物心ついたときから

菅井きん死去。92歳。


自分にとって菅井きんとは何だったのか。二つほど書いてみたい。

気付いたときには既におばあさん

自分が「菅井きん」という女優を認識したのはいつだろうか。wikipedia先生でざっと確認したところ、おそらくは「ウッチャンナンチャンの誰かがやらねば!」だろう。コントの中に登場するおばあさん、という認識だったと思う。


30年くらい前の話なので、当時の菅井は既に60代なので「おばあさん」と言えばそれはそれで間違いない。しかし今の60代の女優をざっと検索してみると「大竹しのぶ」だとか「かたせ梨乃」だとか「余貴美子」だとか、そりゃあまあ「おばあさん」と呼ぶにはちょっと若々しい人たちの名前が出てくる。年齢的には「おばあさん」かもしれないが、いわゆる「おばあさん」ではないのだ。


それに対して当時の菅井きんは、もう既に「おばあさん」だったのである。いわば自分にとって菅井きんは「物心ついたときからおばあさん」だったのだ。今そういう人ってあんまりいない気がする。

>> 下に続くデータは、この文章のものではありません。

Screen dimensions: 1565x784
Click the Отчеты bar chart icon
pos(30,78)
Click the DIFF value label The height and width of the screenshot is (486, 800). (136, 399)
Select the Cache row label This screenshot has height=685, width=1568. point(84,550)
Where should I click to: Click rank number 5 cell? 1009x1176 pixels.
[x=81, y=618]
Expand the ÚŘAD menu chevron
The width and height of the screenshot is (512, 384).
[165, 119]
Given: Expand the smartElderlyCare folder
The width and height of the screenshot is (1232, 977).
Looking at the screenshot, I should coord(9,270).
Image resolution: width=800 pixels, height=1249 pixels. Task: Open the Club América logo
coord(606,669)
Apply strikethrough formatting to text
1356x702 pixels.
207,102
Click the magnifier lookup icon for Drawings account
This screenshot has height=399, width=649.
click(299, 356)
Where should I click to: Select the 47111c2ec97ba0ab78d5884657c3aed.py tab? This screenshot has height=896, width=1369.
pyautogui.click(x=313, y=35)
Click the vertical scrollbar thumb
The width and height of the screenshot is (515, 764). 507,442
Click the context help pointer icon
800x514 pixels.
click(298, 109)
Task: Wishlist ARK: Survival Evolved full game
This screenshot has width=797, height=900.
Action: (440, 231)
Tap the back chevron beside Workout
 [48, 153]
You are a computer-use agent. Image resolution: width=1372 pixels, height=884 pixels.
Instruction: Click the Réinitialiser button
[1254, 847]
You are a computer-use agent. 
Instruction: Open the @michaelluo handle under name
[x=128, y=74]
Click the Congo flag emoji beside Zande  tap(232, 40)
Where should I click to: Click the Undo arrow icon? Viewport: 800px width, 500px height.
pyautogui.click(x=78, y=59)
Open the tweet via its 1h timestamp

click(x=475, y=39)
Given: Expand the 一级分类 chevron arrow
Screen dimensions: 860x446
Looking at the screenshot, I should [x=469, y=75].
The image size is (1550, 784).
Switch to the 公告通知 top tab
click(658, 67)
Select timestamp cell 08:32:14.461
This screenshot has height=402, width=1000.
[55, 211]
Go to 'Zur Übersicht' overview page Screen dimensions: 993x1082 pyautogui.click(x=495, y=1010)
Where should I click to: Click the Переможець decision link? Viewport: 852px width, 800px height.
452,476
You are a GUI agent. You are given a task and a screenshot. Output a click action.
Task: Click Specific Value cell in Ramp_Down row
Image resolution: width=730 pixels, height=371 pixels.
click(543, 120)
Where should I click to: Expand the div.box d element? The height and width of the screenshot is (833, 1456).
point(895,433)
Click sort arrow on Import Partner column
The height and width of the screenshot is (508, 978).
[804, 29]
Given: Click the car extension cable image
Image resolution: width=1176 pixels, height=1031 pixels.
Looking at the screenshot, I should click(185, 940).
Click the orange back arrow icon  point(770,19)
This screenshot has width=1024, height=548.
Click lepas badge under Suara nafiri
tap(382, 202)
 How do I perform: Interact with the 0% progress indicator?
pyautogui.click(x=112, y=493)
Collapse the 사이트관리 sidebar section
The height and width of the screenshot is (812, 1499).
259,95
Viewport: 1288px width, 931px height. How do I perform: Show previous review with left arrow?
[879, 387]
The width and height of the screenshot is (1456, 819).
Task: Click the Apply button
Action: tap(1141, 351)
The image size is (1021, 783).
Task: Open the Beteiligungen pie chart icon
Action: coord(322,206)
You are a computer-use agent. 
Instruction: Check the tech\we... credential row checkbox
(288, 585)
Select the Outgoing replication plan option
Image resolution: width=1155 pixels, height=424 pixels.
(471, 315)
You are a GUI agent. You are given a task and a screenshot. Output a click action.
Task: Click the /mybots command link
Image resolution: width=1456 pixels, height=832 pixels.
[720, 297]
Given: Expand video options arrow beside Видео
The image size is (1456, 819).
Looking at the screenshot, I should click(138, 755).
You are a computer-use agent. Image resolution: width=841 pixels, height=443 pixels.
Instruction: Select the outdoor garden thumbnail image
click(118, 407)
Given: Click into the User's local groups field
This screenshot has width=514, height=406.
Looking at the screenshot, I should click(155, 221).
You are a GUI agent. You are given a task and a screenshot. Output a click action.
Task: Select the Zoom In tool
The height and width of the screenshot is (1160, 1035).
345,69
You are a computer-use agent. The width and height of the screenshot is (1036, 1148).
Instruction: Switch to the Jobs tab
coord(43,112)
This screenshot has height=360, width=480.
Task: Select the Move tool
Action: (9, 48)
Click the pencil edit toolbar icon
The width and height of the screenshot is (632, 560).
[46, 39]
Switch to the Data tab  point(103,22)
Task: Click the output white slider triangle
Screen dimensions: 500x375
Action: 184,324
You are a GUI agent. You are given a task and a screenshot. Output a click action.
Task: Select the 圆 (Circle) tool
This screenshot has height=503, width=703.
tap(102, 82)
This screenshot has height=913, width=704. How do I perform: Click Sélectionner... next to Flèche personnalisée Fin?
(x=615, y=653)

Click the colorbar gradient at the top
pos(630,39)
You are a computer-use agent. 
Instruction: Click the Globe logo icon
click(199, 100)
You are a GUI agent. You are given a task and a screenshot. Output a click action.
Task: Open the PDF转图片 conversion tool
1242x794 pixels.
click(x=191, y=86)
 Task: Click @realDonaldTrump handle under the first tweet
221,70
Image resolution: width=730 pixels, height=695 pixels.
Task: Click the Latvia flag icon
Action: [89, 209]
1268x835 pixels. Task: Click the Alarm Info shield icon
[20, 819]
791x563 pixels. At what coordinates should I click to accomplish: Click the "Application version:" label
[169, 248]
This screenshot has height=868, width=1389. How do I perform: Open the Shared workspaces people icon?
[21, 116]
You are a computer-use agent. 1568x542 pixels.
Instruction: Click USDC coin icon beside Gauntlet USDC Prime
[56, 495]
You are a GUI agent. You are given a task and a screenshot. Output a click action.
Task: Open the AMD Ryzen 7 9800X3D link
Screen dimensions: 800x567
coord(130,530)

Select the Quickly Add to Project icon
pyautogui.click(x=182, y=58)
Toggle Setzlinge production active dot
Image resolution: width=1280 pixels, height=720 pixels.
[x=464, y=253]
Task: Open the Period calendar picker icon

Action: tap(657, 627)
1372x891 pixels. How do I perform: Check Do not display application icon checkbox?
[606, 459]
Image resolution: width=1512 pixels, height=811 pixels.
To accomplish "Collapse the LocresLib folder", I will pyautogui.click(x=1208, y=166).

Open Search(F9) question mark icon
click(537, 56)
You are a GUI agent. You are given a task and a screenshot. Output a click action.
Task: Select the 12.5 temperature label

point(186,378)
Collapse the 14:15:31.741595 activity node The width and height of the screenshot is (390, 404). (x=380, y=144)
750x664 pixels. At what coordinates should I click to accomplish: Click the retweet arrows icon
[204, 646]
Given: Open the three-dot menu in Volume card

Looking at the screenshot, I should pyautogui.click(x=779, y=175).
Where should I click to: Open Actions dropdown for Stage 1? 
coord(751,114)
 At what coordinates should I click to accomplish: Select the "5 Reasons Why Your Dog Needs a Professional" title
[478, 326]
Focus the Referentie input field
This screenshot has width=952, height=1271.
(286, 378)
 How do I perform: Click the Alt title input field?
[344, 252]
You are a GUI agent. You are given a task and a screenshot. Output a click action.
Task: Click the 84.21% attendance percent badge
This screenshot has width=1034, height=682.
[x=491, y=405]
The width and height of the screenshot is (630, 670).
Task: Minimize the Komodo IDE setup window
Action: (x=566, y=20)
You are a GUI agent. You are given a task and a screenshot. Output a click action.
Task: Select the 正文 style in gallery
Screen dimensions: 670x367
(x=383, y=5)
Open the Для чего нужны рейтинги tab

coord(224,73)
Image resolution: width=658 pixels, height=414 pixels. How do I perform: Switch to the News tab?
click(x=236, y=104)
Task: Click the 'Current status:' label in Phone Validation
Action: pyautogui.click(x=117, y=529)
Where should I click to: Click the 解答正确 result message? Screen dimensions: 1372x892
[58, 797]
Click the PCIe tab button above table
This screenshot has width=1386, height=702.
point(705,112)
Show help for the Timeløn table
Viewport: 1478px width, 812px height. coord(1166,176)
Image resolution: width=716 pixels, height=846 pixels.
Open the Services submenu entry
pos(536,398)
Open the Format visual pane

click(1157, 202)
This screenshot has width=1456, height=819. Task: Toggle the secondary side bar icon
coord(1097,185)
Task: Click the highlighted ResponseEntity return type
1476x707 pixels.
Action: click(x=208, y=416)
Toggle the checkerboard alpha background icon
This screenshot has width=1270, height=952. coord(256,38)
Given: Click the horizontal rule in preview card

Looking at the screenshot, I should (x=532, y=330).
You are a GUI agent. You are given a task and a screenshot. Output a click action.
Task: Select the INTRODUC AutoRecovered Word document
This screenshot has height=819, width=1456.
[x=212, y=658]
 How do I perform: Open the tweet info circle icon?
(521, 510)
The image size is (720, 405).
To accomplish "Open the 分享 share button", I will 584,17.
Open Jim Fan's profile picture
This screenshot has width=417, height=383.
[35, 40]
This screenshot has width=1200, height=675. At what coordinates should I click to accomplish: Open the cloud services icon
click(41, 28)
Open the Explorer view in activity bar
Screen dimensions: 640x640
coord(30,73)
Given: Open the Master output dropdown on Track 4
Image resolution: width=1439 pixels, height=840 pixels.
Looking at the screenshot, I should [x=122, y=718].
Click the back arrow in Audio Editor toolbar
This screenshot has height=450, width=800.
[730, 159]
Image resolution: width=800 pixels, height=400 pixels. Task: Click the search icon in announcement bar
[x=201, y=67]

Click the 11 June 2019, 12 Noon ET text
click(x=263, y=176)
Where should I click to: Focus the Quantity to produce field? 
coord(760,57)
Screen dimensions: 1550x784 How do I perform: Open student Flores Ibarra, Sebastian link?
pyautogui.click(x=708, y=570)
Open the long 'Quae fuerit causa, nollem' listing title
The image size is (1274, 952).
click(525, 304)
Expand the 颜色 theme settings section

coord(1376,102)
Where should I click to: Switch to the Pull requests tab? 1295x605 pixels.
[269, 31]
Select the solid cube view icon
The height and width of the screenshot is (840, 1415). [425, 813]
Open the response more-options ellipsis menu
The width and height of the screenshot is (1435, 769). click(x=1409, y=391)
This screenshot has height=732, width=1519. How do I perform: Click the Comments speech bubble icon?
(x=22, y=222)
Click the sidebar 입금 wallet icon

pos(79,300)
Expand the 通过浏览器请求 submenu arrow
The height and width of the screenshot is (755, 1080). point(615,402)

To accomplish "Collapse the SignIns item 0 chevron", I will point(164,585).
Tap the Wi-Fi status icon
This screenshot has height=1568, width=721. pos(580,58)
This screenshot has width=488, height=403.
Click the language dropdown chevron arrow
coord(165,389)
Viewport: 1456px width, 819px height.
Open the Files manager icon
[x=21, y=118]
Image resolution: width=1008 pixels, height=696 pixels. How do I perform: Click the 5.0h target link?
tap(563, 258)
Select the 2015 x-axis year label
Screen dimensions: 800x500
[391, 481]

自分にとっての「物心ついたときからおじいさん」と言えば桂歌丸だった。その歌丸も今年亡くなった。なんかちょっと思うところはある。

菅井きん前田吟

自分にとっての菅井きんとは、前田吟とセットになる存在だった。というのも、「ビートたけしのつくり方」という番組が25年ほど前に放送されていたわけだが、その中でベートーベンの「運命」に乗せて「菅井きーーん」「前田ぎーーん」と両者の名前を連呼して終わる、というシュールにも程があるVTRが流れていたのだ。


自分にはその印象が鮮明すぎて(当時小学生の自分にはあまりにも意味が分からなくて。ちなみに今でもよく分からない)、菅井きんとは「前田吟と対をなすもの」でしかない。「でしかない」って言い方はアレなんだけど、最終的にはそうなる。何はともあれ、合掌。